■ **INFORMATION GIVEN**:
▶
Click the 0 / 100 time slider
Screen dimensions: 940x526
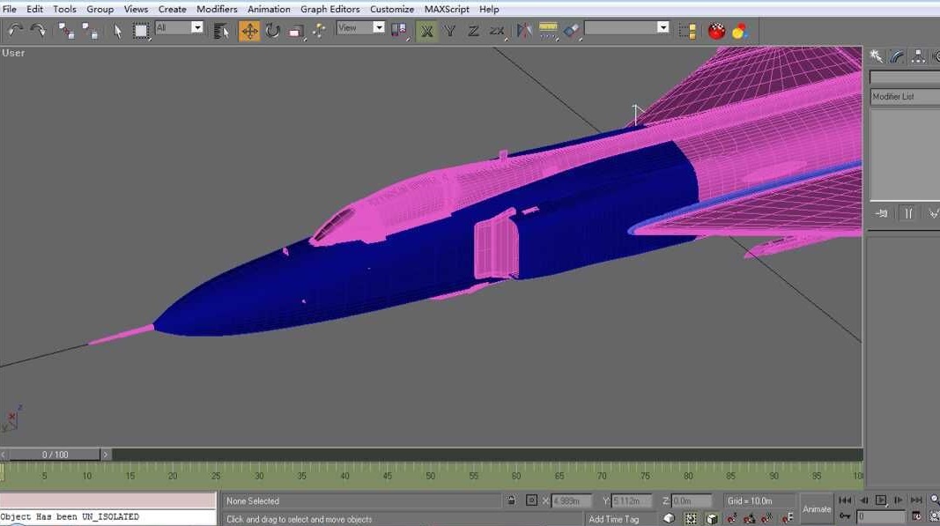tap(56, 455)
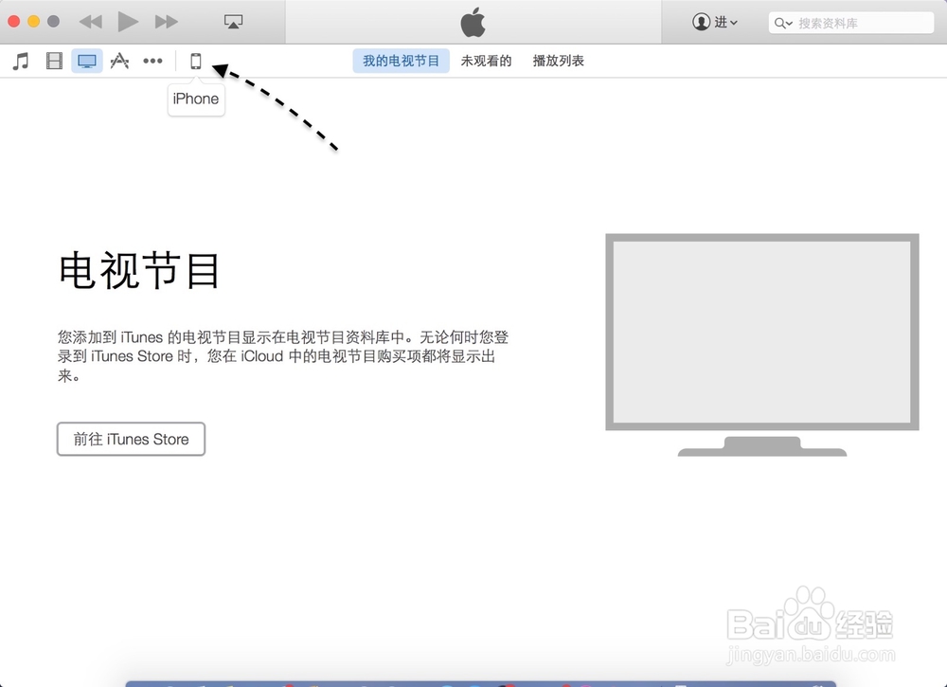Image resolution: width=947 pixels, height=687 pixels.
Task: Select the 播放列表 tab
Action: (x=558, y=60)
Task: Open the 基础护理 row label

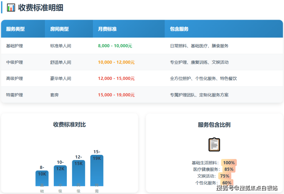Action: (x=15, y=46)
◀
■ **INSTRUCTIONS TO FOLLOW**:
Reproduce the listing above word for word, omitting the pictures.

■ **RESPONSE TO THE EXERCISE**:
Click the 0 / 100 time slider
Screen dimensions: 940x526
tap(56, 455)
Image resolution: width=947 pixels, height=687 pixels.
Task: Select the 播放列表 tab
Action: (x=558, y=60)
Task: Open the 基础护理 row label

Action: (x=15, y=46)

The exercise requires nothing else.